Creative Commons License photo credit: nattu

One discussion about young children in NYC Firm Schools has been very popular lately. The discussion originally began with a group of parents talking about a large number of boys leaving a specific (elementary level) school next year. The group of boys leaving will be going on to a mix of private and public schools pretty evenly. The discussion was essentially focused on why so many boys were leaving the school, while the girls’ continued attendance was unchanged.

The question of possible attrition due to the economy was raised, however if that were the underlying case then it could be expected that a number of girls would also be leaving. The focus eventually came down to the issues of how teachers and schools educate the differences between young boys and girls, since most of the boys in question all reported to the same teacher, and all had received disapproving marks on their ability to stay focused in the classroom.

The issues regarding education and teaching within the boundaries of the different emotional maturity levels of boys verses girls are not new.
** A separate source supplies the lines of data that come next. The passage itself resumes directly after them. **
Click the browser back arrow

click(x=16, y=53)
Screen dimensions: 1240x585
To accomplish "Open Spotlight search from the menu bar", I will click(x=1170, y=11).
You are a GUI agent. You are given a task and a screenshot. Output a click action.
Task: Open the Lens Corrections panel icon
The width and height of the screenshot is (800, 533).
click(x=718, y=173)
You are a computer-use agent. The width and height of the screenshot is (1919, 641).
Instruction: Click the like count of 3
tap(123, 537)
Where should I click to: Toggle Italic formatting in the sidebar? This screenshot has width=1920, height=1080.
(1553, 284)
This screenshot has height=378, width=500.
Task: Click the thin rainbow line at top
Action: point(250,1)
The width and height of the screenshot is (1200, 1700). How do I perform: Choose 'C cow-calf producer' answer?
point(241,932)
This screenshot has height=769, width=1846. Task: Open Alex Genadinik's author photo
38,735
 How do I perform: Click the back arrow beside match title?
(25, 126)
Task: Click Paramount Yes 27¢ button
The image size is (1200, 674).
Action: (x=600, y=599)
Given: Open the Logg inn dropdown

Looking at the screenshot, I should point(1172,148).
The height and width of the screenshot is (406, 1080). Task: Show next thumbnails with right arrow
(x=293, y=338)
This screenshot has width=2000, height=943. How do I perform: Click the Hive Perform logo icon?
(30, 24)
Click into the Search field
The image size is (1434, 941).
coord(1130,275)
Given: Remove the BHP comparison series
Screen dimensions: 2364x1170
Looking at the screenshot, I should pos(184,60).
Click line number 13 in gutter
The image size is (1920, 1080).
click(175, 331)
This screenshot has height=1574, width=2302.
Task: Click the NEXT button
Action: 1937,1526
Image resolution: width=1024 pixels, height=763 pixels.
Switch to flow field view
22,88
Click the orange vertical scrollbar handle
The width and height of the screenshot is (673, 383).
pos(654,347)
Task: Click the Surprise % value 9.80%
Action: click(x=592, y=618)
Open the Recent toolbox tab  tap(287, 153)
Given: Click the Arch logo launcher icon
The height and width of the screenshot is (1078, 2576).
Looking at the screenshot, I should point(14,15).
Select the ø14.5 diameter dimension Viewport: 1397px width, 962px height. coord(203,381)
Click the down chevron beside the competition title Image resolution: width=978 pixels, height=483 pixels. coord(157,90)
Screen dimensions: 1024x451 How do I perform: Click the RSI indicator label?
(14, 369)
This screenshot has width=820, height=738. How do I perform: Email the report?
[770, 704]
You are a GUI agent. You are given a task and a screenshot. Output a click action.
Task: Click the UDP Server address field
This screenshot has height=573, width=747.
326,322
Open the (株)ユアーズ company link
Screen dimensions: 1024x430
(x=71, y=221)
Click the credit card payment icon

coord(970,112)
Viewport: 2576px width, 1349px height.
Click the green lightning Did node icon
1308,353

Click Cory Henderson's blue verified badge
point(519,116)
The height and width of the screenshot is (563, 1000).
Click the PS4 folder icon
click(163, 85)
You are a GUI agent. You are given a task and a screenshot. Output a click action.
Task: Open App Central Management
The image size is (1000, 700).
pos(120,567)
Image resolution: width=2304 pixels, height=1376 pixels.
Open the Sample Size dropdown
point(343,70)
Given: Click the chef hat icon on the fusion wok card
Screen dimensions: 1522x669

In 2008, Kathy Piechura-Couture of Stetson University , reported that over the four years of the single-sex education pilot study, 55% of boys in the coed classrooms scored proficient on the FCAT, compared with 85% of boys in the all-boys classes. Remember that the study based these results off of the same class size, curriculum and demographics.

What is unique in this case is the sheer number of boys that are apparently leaving the school after this year, and the possible reasons why. In talking the situation over with the parent group, the consensus is that the particular teacher and school involved was, in the group’s opinion, struggling with taking the educational and emotional needs of the boys into enough consideration in the classroom, and focused more keenly on the girls.

As a parent of a child in a NYC school, public or private, you should be aware of the school educational environment and the school’s ability to properly educate your child. If the school is no longer the right fit for your child, don’t be afraid to search out another.